British artist Adele deserves a huge amount of credit for 2011’s big uptick. Her album “21” sold a whopping 5.82 million copies, more than twice the second-most popular title.
The music industry hasn’t seen one-year sales that high for a single album since 2004, when Usher sold nearly 8 million copies of his “Confessions” album.
So what makes Adele so huge?
Her throaty sound is hard to categorize, so it’s been all over the airwaves. Columbia shored up younger listeners with a big social media push and careful TV placement. And Adele’s retro style also appealed to older audiences, who are more likely to buy CDs.

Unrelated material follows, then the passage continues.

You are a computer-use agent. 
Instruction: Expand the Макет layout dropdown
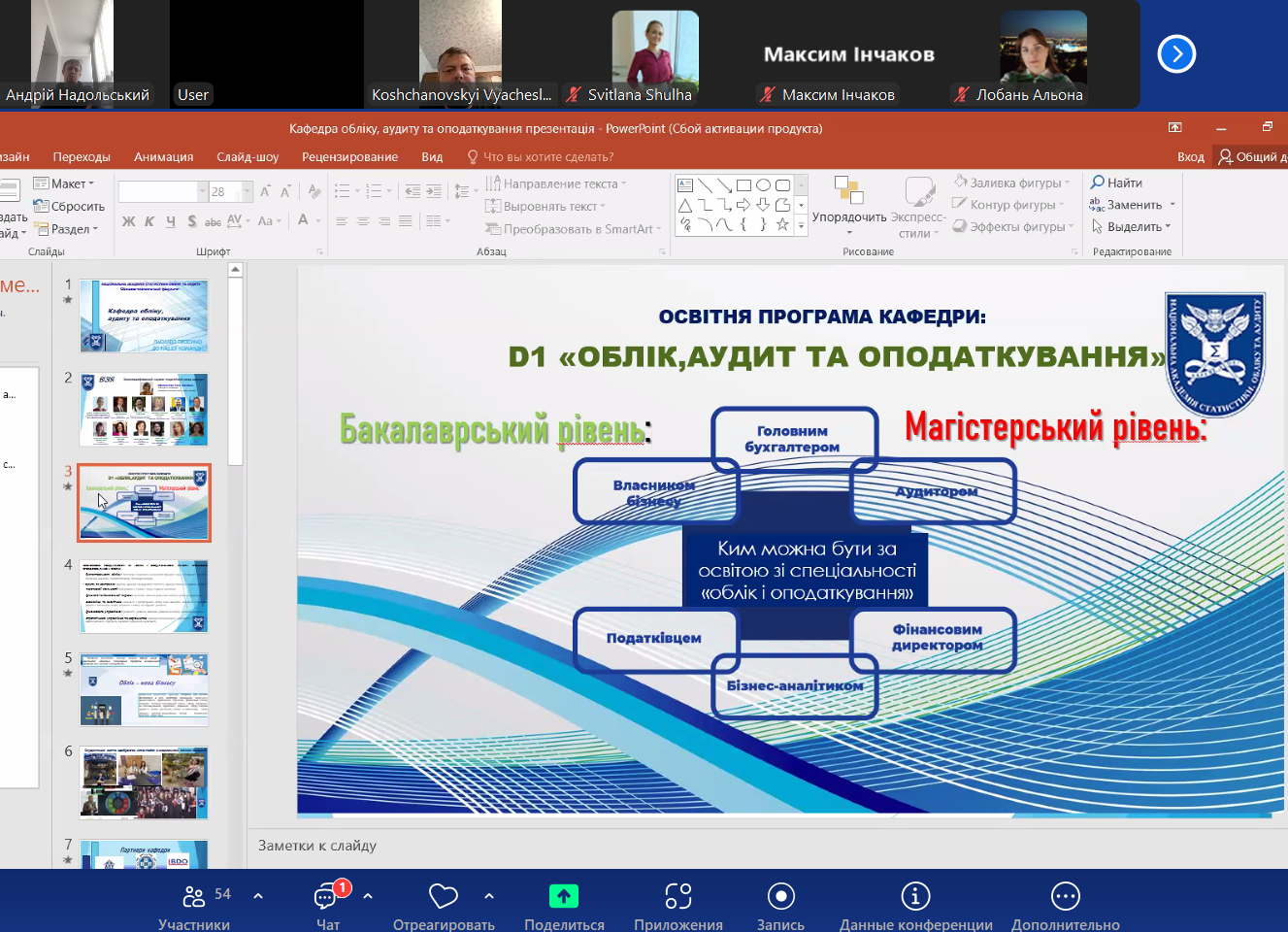[64, 183]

Will 2012 see such lofty gains? It depends on whether we see another Adele, and whether she and the other big names can issue hit albums. The second-biggest album of the year was Michael Buble’s “Christmas,” which sold 2.45 million copies; its traditional sound clearly targeting an older demographic. In third place Lady Gaga’s “Born This Way” sold 2.1 million copies, followed by Lil Wayne, whose “Tha Carter IV” sold 1.92 million copies.
Now the pressure’s on for the labels to break the next Adele, and for established stars to keep performing. This year we’ll see new releases from big names: U2, Madonna, Pearl Jam, and Bruce Springsteen, 50 Cent, and Aerosmith. The question is whether we’ll see a single album appeal as broadly as Adele’s did last year.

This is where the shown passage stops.